Infrastructure, trust key to cities success as Nairobi, Rome stagnate

Real Estate
By James Wanzala | Apr 02, 2026
A section of the Nairobi expressway. [File, Standard]

Residents in high-performing cities tend to perceive more transparency in their habitats and want to be actively engaged in the processes that shape their quality of life.

This is according to the IMD Smart City Index 2026, released on Tuesday.

The report, titled “The Quest for Trust and Transparency,” assessed five new cities in 2026, including Tianjin and Zhuhai in China, Hafar Al Batin and Hail in Saudi Arabia, and San Salvador in El Salvador, bringing the total to 148.

The results, published by the IMD World Competitiveness Centre (WCC), indicate that smartness is not only about the latest technology.

Higher overall performance tends to coincide with stronger citizen perceptions of good governance, transparency, and effective digital services.

Cities whose residents agree that “information on local government decisions is easily accessible” rank higher, while those where residents report contributing to decision-making tend to show higher satisfaction across multiple areas.

“The most advanced urban centres, where citizens feel happiest, are not necessarily those distinguished by their utopian skylines, visible sensor networks, or pure technological sophistication,” said Director of the WCC Arturo Bris.

“Instead, they stand out for how effectively they align governance structures, sustainability priorities, public investment decisions, and perhaps most importantly, the cultivation of citizen trust.”

India’s cities remain in the lower third of the Index, despite major technology hubs such as Mumbai, Bengaluru, and Hyderabad, where the citizen-reported technology scores are among the highest worldwide.

Smart performance

This is because their governance and participation scores lag behind the digital economy. Across the 148 cities surveyed, scores in the structures pillar are a stronger and more consistent predictor of overall smart performance than technology scores.

Zurich retains the top spot in this seventh edition of the annual report. Oslo remains in second place, Geneva in third, while London and Copenhagen enter the top five at fourth and fifth, respectively.

AlUla rose 27 places, and Washington DC gained 23 places. Bordeaux and Lyon were each down 19, and Ottawa and Shenzhen were down 18.

The United Arab Emirates (UAE) cities of Dubai and Abu Dhabi, ranked sixth and 10th, respectively, show that the Gulf model of State-directed digital investment can generate civic confidence when service delivery is high and of good quality.

Hanoi (97th) and Ho Chi Minh City (105th) have technology scores comparable to many European capitals and rank among the highest for trust in online government scores.

Almost every city in the bottom 20 of the 2026 ranking, including Rome, Athens, São Paulo, Amman, and Nairobi, has a higher average technology score than structures score, but didn’t change its smart city ranking of 136, equivalent to a C rating for this year and last year.

It records a trust score of 0.760 and an anti-corruption score of just 0.132, the second lowest in the dataset.
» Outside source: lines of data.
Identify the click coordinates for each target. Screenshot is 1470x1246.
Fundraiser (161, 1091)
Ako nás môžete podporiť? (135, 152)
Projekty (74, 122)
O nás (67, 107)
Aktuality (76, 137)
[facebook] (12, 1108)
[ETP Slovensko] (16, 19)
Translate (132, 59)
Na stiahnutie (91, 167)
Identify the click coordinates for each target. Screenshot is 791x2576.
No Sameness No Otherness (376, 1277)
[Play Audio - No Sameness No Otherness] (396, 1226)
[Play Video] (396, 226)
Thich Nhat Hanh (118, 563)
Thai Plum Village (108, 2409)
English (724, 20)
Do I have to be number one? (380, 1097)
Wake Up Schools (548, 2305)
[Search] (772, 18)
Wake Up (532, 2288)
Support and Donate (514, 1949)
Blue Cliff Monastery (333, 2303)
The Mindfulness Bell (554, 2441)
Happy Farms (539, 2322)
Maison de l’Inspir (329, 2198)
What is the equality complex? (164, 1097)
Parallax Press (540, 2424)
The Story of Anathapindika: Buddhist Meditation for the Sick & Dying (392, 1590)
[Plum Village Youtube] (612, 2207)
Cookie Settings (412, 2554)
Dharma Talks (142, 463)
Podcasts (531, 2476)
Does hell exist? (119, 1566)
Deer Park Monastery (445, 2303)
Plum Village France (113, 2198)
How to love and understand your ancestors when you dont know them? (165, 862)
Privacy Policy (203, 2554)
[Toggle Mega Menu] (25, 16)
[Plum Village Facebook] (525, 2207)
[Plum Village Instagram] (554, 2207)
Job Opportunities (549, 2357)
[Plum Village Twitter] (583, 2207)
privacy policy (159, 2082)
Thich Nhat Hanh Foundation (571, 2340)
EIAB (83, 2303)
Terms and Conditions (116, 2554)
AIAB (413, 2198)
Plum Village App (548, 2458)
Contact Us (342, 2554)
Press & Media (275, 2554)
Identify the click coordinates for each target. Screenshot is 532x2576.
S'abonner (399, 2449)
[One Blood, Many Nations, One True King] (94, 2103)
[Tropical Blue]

This, the report says, does not mean that governance quality is irrelevant, but that trust is context-dependent and multi-layered.

The reverse is true of the top cities: Zurich, Oslo, Geneva, and Copenhagen all lead on institutions, infrastructure, and structures-related indicators, with technology-related indicators performing less strongly.

The data also shows that cities can be affluent and technologically connected while remaining untrustworthy. 

The 2026 Smart City Index reveals that a circular logic at the heart of urban intelligence: trust enables investments in institutions, infrastructure, and public services that improve quality of life.

“When this improved quality of life is delivered transparently and equitably, trust is naturally reinforced,” said the Index.

Athens, ranked 139th, and Rome, 143rd, both record anti-corruption scores below 0.25 and citizen participation scores lower than many Sub-Saharan African cities.

A unique feature of IMD’s report is that it puts aside hard data to focus on the human aspect of city living, computing the answers of a survey of about 400 inhabitants per city to rank cities by their “liveability.”

To compare like with like, cities are grouped (1–4) according to their Subnational Human Development Index measure.

The WCC defines a smart city as one that strikes a good balance between its economic prowess (such as jobs and business activity), applied technology, environmental concerns, and inclusiveness to facilitate a high quality of life for its citizens.